Quindi don Comensoli non si limita solo ad aiutare i perseguitati dal regime, ma cerca di creare una rete clandestina di collaboratori.
Lui stesso spiega le ragioni della sua scelta di schieramento, raccontando anche l’iniziale svolgimento degli eventi a Cividate: «Quando è venuto l’8 settembre del ’43 tutti quelli che scappavano dai campi di concentramento, ebrei e altri, discendevano dai monti e, volere o no, passavano di lì. Passavano di lì, e dove dovevano andare? La persona più umana, pensavano, sarà il parroco. Quindi venivano da me a chiedere qualche cosa: l’alloggio, un pane, una guida che potesse loro insegnare la strada che portava in Svizzera. Erano tanti: tutti i giorni per lo meno 20-25-30. C’era per me la questione del cibo per tutte queste persone, ma devo dire che ho tribolato poco. Ho tribolato poco perché il mio popolo si toglieva il pane di bocca per portarlo a me da dare a quella povera gente. Erano buoni i miei parrocchiani. E quando vedevano degli “sbandati” venire alla casa del Parroco attraversando tutto il paese, capivano: “I va dall’arsipret!”, “vanno dal Parroco!”; e nel loro buon senso pensavano: avrà certo bisogno di qualcosa perché a soldi sappiamo come sta e roba da mangiare ce n’è poca. E venivano loro: “Se ghe ocor vergot…”. Come dire: “Se ha bisogno di qualcosa, si ricordi che ci siamo anche noi”. E loro stessi si accorgevano che qualcosa occorreva, e portavano coperte per dar da dormire a quella povera gente. C’era un salone grande nella mia vecchia casa parrocchiale: si mettevano in terra le coperte e lì, in qualche maniera, i fuggiaschi potevano dormire. Stavan lì un giorno, due giorni poi quando il gruppo era sulla trentina di persone si cercava una guida che li portasse in Svizzera. E c’è sempre andata bene; meno una volta che, per colpa di una donna fascista di Edolo, due vennero presi dai tedeschi e di loro non si seppe più nulla. Ma gli altri, si tratta di centinaia, trovarono la via sicura, non per merito mio ma per merito della mia gente. […] Ad un certo punto mi son visto oberato dalla gente che veniva: i più erano nostri soldati che scappavano dalle frontiere e dalle caserme e venivano lì. Dove dovevano andare? “Sior arsipret, cosa dice Lei, dov’è che dobbiamo andare noi? Dov’è che potremmo avere delle armi?”.
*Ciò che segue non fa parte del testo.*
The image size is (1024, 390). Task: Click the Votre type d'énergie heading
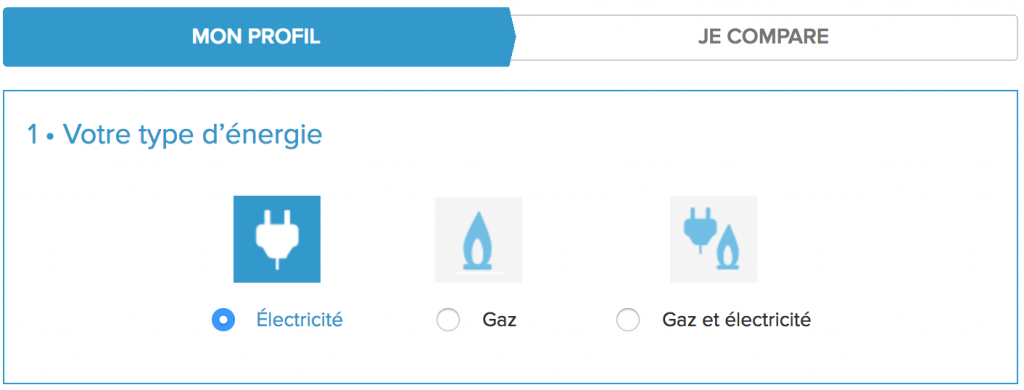tap(192, 135)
Le mamme poi venivano in gran numero perché avevano i figli sui monti che non volevano tornare a fare il soldato; c’era il proclama Graziani che minacciava guai per chi non si presentava, e queste povere mamme erano in angustie. E il Parroco dava quei consigli che credeva più cristiani e più opportuni. Quando eran tanti bisognava mandarli via e il Parroco che non era un cuor di leone, era più un don Abbondio che padre Cristoforo, era lì in fastidio» <188.
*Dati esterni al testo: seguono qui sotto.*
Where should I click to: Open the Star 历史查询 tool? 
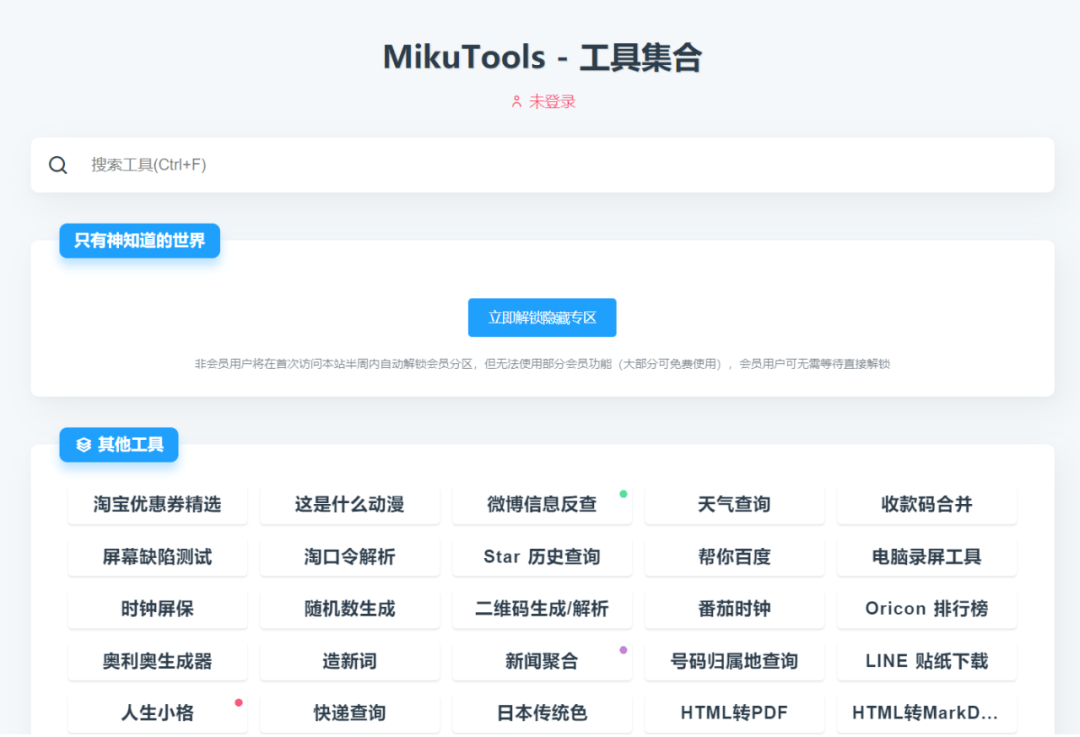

All’inizio dunque il motivo che spinge don Carlo a iniziare l’attività resistenziale è principalmente caritativo-assistenziale. A rendere più fattibile il servizio reso agli sbandati concorre la generosità dei suoi parrocchiani. Quando però le persone da aiutare diventano tante, si rende necessaria un’azione maggiormente organizzata, allora don Carlo si rivolge all’Oratorio della Pace che lo mette in contatto col tenente Romolo Ragnoli. Don Carlo ricorda l’incontro: «Lo vedo ancora a metà della mia scala oscura allora. Non mi venne neanche in mente che avevo in tasca la mezza lira da mostrare ma a quanto pare non venne in mente neanche a lui. Ci siamo salutati, siamo andati a tavola, ci siam messi a mangiare e a parlare. Eravamo così ingenui che in mezz’ora avevamo vinto la guerra, smascherato tutti, messo a posto i nostri ribelli! Infine metto la mano in tasca, ne viene fuori un pezzetto di carta (era poi la mezza lira). E Ragnoli mi dice: “L’ho qui anch’io un pezzettino”. E me lo mostra. Così nacque la Resistenza in Valle Camonica» <189.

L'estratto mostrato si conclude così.